## Directions for this task:
Your task is to print each entry exactly as written.

***

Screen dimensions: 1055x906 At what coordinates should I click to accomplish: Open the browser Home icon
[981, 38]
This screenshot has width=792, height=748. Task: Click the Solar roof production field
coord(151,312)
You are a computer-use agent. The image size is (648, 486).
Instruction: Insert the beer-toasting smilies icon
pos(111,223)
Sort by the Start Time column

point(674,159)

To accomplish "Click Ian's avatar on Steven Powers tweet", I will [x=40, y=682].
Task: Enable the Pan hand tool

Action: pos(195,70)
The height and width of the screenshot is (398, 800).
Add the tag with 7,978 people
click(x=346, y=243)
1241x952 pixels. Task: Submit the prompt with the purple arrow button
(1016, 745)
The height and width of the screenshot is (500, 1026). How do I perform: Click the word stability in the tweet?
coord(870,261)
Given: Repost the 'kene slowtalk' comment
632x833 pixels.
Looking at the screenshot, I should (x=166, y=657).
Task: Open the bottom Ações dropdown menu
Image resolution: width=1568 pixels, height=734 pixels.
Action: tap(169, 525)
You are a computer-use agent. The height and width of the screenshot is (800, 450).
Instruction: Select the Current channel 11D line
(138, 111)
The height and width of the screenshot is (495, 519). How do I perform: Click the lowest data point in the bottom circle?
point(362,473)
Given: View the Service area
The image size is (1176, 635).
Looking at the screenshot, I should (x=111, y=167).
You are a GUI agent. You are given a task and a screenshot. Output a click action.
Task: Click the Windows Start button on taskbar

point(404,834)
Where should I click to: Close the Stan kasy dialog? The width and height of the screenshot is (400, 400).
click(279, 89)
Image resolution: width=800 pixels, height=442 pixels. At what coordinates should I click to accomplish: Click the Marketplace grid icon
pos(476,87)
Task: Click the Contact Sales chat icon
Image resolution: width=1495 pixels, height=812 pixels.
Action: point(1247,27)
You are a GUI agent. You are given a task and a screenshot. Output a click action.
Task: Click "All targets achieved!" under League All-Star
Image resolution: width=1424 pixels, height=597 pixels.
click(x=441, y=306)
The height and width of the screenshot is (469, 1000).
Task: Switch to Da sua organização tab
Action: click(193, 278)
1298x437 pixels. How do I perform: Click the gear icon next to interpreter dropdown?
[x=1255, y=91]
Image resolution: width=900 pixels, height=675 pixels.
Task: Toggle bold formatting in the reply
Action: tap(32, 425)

***

## Answer space:
Screen dimensions: 1055x906 At what coordinates should I click to accomplish: Open the browser Home icon
[981, 38]
This screenshot has width=792, height=748. Task: Click the Solar roof production field
coord(151,312)
You are a computer-use agent. The image size is (648, 486).
Instruction: Insert the beer-toasting smilies icon
pos(111,223)
Sort by the Start Time column

point(674,159)

To accomplish "Click Ian's avatar on Steven Powers tweet", I will [x=40, y=682].
Task: Enable the Pan hand tool

Action: pos(195,70)
The height and width of the screenshot is (398, 800).
Add the tag with 7,978 people
click(x=346, y=243)
1241x952 pixels. Task: Submit the prompt with the purple arrow button
(1016, 745)
The height and width of the screenshot is (500, 1026). How do I perform: Click the word stability in the tweet?
coord(870,261)
Given: Repost the 'kene slowtalk' comment
632x833 pixels.
Looking at the screenshot, I should (x=166, y=657).
Task: Open the bottom Ações dropdown menu
Image resolution: width=1568 pixels, height=734 pixels.
Action: tap(169, 525)
You are a computer-use agent. The height and width of the screenshot is (800, 450).
Instruction: Select the Current channel 11D line
(138, 111)
The height and width of the screenshot is (495, 519). How do I perform: Click the lowest data point in the bottom circle?
point(362,473)
Given: View the Service area
The image size is (1176, 635).
Looking at the screenshot, I should (x=111, y=167).
You are a GUI agent. You are given a task and a screenshot. Output a click action.
Task: Click the Windows Start button on taskbar

point(404,834)
Where should I click to: Close the Stan kasy dialog? The width and height of the screenshot is (400, 400).
click(279, 89)
Image resolution: width=800 pixels, height=442 pixels. At what coordinates should I click to accomplish: Click the Marketplace grid icon
pos(476,87)
Task: Click the Contact Sales chat icon
Image resolution: width=1495 pixels, height=812 pixels.
Action: point(1247,27)
You are a GUI agent. You are given a task and a screenshot. Output a click action.
Task: Click "All targets achieved!" under League All-Star
Image resolution: width=1424 pixels, height=597 pixels.
click(x=441, y=306)
The height and width of the screenshot is (469, 1000).
Task: Switch to Da sua organização tab
Action: click(193, 278)
1298x437 pixels. How do I perform: Click the gear icon next to interpreter dropdown?
[x=1255, y=91]
Image resolution: width=900 pixels, height=675 pixels.
Task: Toggle bold formatting in the reply
Action: tap(32, 425)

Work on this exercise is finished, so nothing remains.